During the settling time, a ‘glitch’ or ‘ringing’ will be seen on each voltage step of the unfiltered output. It’s not usually a problem though as long as it only lasts for about 10% or less of the sampling period. The reconstruction low-pass filter should remove it.
The Perfect DAC
Remember the ‘Perfect ADC’ from last time? In theory, it had a sampling interval of zero and as such could have an infinite sampling rate with no need for an anti-aliasing filter. Unfortunately, practical components have a finite conversion time which means finite sampling rates and a limited signal bandwidth which can be sampled. Fig.1a and Fig.1b illustrate the ideal output from a DAC in the time and frequency domain respectively. The digitised signal is a single sinewave. Note that the output contains the same frequency components as the original sampled input. The problem is that no real DAC can supply zero-width pulses, and finite-width pulses distort the signal.
Real DACs and Sinx/x Distortion
Fig.1c and Fig.1d show the actual output of a typical DAC and the resulting frequency distortion. You can see that an output sample is held constant for the whole sampling interval T. It comes from the simplest hardware realisation: a parallel-input DAC connected to latched GPIO pins on a microcontroller/DSP device. The blue waveform looks very ‘blocky’ but can be cleaned up fairly easily with an analogue low-pass or ‘reconstruction’ filter because the sampling rate is twelve times the signal frequency.

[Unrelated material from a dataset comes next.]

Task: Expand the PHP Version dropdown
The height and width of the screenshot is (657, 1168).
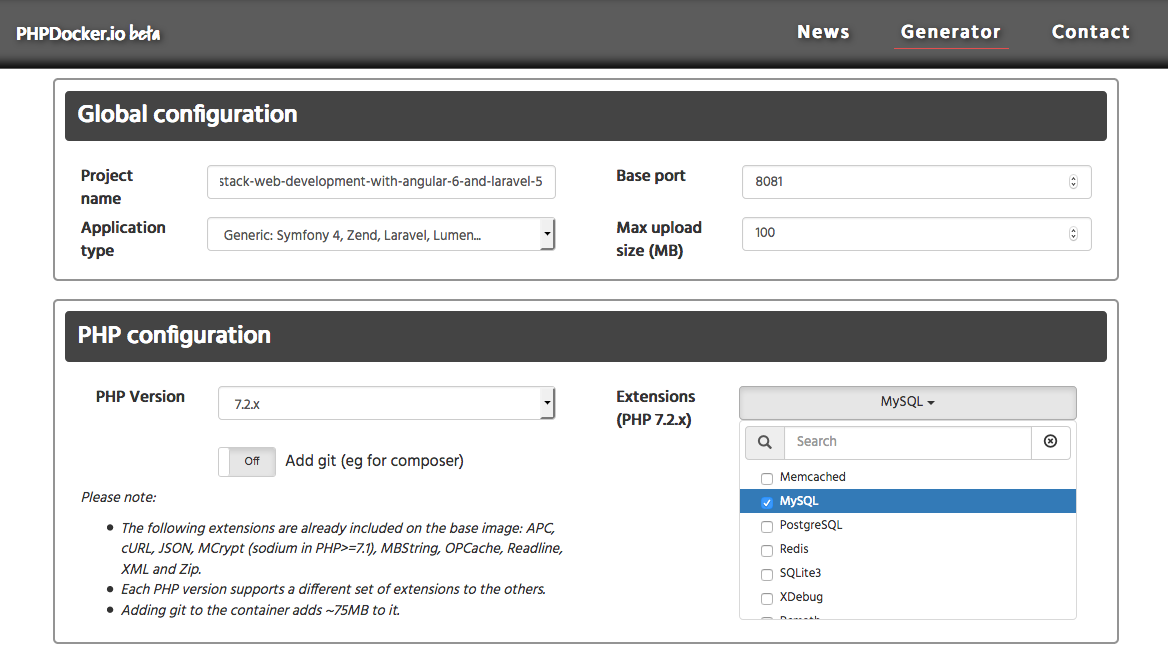Action: click(386, 404)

The frequency components present in the unfiltered signal are shown in Fig.1d. Because the output samples are the same width as the sampling period T, the frequency components are attenuated by a Sinx/x (pronounced ‘sine x over x’) function, with the sampling frequency and its harmonics disappearing altogether. The high sampling rate means that the only frequency component we actually want in the final output (fS/12), the original sine wave, is barely touched. All the rest would be removed by the reconstruction filter anyway.

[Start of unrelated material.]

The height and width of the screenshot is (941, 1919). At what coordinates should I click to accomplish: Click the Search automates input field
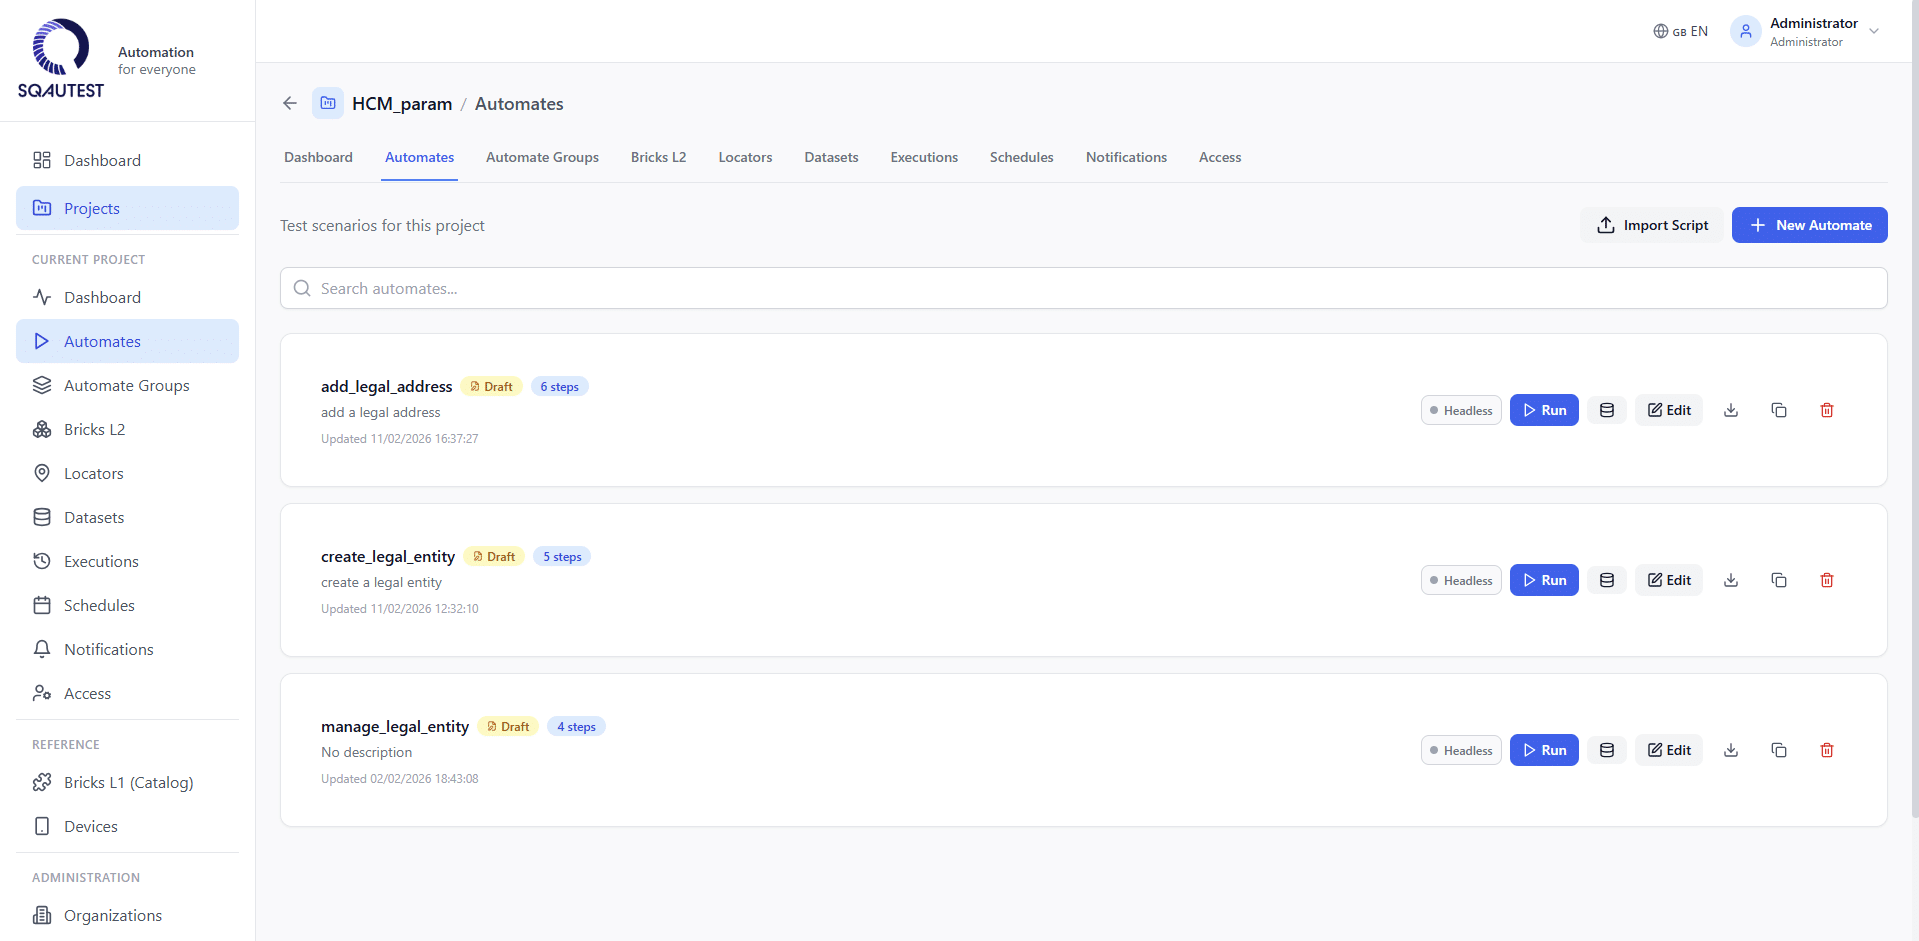[x=1083, y=288]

For completeness sake let’s take a look at the same graphs for a sine wave signal of frequency fS/3, only just below the Nyquist limit of fS/2 (Fig.2). The DAC output is even ‘blockier’ but the original signal can still be recovered as no aliasing has taken place. In Fig.2d you can see that the imposed Sinx/x envelope has attenuated our wanted frequency component fS/3 rather more than before and the next unwanted frequency 2fS/3 is much closer and larger. Now imagine that fS/3 is merely the highest component in a baseband of frequencies. See how the Sinx/x distortion introduces a significant curved ‘roll-off’ over the baseband.

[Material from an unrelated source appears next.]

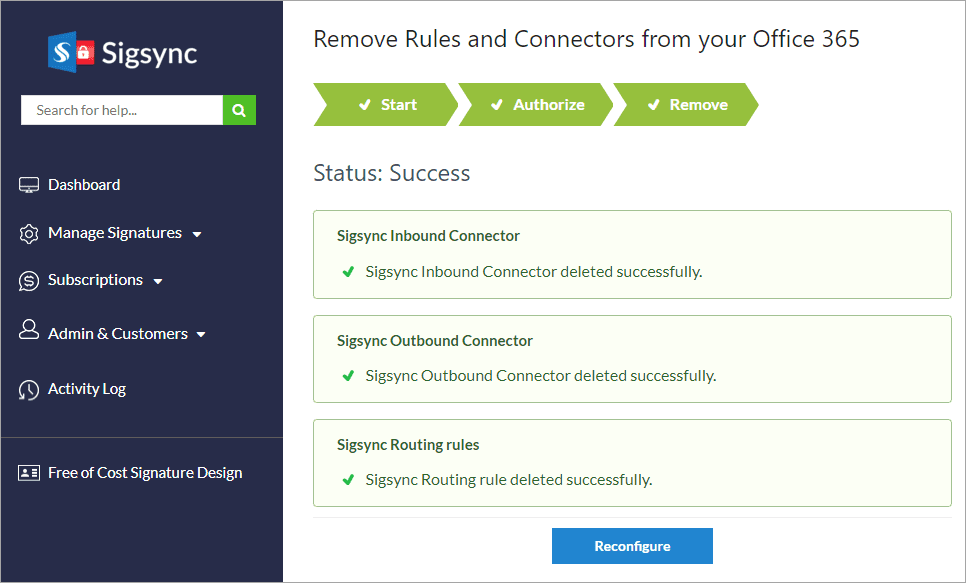Select the Start wizard step
The width and height of the screenshot is (966, 583).
click(x=386, y=105)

Anti-aliasing and Reconstruction filters are both low-pass in format and perform similar tasks in removing unwanted high-frequency components. Anti-aliasing band-limits the baseband signal ready for sampling, reconstruction removes the unwanted frequencies resulting from the sampling process itself (Fig.3). No surprise then that design considerations are the same for both: low sampling rate means a more complex and faster roll-off filter. High sampling rate allows a simpler, slower roll-off design to be used.
Digital Signal Processing
So, we now have the means to convert an analogue signal to a series of numbers which can be converted back into precisely the same waveform afterwards. That isn’t as pointless as it sounds because it could form the basis of a communication system for sending analogue data over a digital network. Communication is not the aim here: we want to process the signal in its digitised form. Just about anything is possible from simple filtering, through spectral analysis to feature extraction from video images, all in real-time. I’ll start with some basic processing algorithms in the next part of this series, but before you get excited about all the possibilities, consider this: for real-time operation, a process cycle must take less than one sample period to complete. This means another trade-off, the desirability of a high sampling rate against the complexity of the process algorithm.